The court also noted that, given Austin-Spearman's dual admissions that she had both read the Privacy Policy in its entirety, and remained logged into social media accounts while browsing the AARP website, it strained credulity to think that she could thereafter feign surprise when AARP simply did what the Policy said they could do.

Accordingly, no reasonable inference existed to show that a violation of the Privacy Policy had actually occurred, and thus Austin-Spearman had suffered no injury.

Assuming Arguendo that the Privacy Policy was Violated, No Legally Redressable Injury-in-Fact Arose as a Result

The court also held that even if it granted that the Privacy Policy had been violated, no economic injury sufficient to confer standing on Austin-Spearman had materialized therefrom.

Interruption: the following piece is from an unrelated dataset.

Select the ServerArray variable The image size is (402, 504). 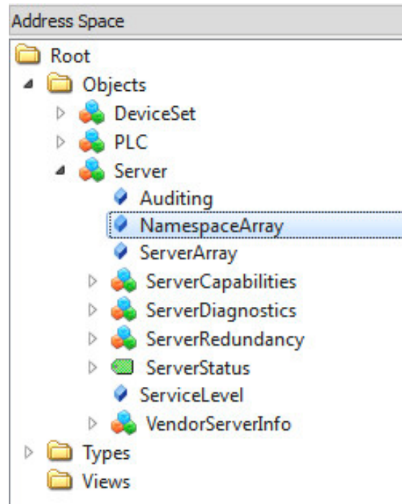click(x=188, y=253)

For one, even though Austin-Spearman alleged that her membership fee was paid in part in consideration for the perceived promise in the Privacy Policy to keep her PII private, AARP showed that Austin-Spearman did not even view the Policy until after she had already become a paid member of AARP. Second, the court concluded that Austin-Spearman had in fact received the benefit of her bargain with AARP. The rights to use AARP's website, and to thus gain access to online-only discounts, was but one part of the benefits that accrue to its members. The court found that the complaint did not show that such a benefit could be construed as a primary benefit of AARP membership, nor is it even an essential part of the "bundle of rights" conferred by such membership. (emphasis in original).

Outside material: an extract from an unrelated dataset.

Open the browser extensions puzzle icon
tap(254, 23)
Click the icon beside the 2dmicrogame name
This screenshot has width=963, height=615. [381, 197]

Further, although Austin-Spearman repeatedly claimed that the usage of the website was subjectively important, the court did not credit such a claim as a cognizable harm sufficient to support an "overpayment" injury. Such an injury based on this theory must be demonstrated as "objectively essential" to the AARP membership agreement. Her subjective belief that her privacy had been violated by the Privacy Policy, as merely a single right afforded her under the membership agreement, did not thus mean that AARP had failed to substantially perform on its obligations under that agreement. A finding that AARP had failed to substantially perform was essential to Austin-Spearman's theory of economic harm, and without it, her broader standing claim failed. See also In re S.A.I.C., 45 F. Supp. 3d 14 (D.D.C. 2014) (plaintiffs that were victims of a data breach at insurer who had previously bargained for health and dental insurance, and who received such benefits, could not articulate sufficient economic harm to confer standing even if part of their premiums may have gone towards the insurer's expenditures on security services).

Conclusion

Consequently, the court granted AARP's motion to dismiss. As for Austin-Spearman, this is the second reported decision since April 2015 involving privacy issues in which she is the named plaintiff. In Austin-Spearman v. AMC Network Entertainment LLC, --- F. Supp. 3d ----, 2015 WL 1539052 (S.D.N.Y. Apr. 7, 2015), she sued a television network for alleged Video Privacy Protection Act (VPPA) violations after the network disclosed her personal information to Facebook. Unlike the AARP case, Austin-Spearman was found here to have standing based on the specific language of the VPPA. However, as Austin-Spearman had not paid to view any content,  nor had she registered for an account on AMC's site, she was not deemed to be a "consumer" protected by the VPPA.

What is most notable about AARP is that it exemplifies how courts distinguish between data sharing cases and data breach cases. In the former, given that there is less of downstream harm, courts are hesitant to confer standing. In the latter, given that hackers often seize data in order to create harm in the future, courts are much more likely to conclude that plaintiffs' have been the victim of a cognizable injury so as to confer Article III standing.